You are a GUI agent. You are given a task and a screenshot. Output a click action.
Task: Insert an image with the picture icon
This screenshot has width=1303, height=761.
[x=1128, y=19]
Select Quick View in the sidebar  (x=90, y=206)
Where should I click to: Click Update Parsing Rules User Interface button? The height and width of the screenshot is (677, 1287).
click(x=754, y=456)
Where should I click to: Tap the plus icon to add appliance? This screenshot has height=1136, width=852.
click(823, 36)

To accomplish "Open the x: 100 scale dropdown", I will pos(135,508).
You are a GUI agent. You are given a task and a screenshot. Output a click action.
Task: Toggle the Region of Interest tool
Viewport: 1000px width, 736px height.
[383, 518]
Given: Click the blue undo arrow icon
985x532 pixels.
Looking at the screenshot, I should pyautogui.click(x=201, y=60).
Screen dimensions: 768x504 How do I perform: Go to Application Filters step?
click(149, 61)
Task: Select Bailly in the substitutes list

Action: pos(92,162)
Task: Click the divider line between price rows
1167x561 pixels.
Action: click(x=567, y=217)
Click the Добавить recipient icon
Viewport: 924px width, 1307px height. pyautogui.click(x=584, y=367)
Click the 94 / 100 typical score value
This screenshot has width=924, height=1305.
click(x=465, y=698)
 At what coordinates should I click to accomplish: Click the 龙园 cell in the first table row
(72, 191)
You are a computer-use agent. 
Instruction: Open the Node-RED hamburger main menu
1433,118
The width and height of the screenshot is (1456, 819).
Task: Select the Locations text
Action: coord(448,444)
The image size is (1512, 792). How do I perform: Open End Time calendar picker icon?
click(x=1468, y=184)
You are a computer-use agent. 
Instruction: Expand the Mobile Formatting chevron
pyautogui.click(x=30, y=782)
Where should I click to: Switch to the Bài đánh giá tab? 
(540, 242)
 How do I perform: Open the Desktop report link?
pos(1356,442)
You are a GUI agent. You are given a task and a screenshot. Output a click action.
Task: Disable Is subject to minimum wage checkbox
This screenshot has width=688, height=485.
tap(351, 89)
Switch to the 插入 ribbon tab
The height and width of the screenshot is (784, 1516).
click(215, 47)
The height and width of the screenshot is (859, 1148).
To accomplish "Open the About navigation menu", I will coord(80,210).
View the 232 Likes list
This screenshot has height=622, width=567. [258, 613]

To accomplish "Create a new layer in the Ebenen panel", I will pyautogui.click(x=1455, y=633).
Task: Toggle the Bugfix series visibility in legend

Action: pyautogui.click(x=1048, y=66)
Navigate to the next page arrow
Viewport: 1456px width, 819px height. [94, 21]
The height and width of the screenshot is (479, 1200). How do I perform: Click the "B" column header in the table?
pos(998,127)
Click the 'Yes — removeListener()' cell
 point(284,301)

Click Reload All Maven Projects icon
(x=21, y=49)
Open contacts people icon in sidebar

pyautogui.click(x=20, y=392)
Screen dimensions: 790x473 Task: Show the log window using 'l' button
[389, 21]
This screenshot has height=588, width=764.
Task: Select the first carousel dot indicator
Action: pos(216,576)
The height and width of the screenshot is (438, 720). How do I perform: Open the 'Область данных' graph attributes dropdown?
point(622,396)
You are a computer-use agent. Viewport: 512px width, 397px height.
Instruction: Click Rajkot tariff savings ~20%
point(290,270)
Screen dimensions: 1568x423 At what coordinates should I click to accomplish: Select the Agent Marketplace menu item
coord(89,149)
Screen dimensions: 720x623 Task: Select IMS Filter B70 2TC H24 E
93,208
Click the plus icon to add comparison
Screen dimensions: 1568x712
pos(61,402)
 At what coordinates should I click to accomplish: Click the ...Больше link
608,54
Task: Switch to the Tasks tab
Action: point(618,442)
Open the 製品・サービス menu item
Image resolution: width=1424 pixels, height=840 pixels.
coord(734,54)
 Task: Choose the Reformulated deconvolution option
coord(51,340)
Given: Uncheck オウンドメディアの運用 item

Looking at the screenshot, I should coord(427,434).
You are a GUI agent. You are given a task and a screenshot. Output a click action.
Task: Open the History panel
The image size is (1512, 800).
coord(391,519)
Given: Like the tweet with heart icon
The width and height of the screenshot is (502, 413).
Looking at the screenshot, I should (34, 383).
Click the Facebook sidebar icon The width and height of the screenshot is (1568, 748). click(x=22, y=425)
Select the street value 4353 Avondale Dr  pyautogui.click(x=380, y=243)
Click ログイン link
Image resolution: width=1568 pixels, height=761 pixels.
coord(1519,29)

INSTRUCTION: Render the records as a JSON list of strings, one string per line with blank lines omitted, starting at the line that contains "Switch to the 插入 ribbon tab" and stopping after the line that contains "Action: pyautogui.click(x=1048, y=66)".

TASK OUTPUT:
[
  "Switch to the 插入 ribbon tab",
  "The height and width of the screenshot is (784, 1516).",
  "click(215, 47)",
  "The height and width of the screenshot is (859, 1148).",
  "To accomplish \"Open the About navigation menu\", I will coord(80,210).",
  "View the 232 Likes list",
  "This screenshot has height=622, width=567. [258, 613]",
  "To accomplish \"Create a new layer in the Ebenen panel\", I will pyautogui.click(x=1455, y=633).",
  "Task: Toggle the Bugfix series visibility in legend",
  "Action: pyautogui.click(x=1048, y=66)"
]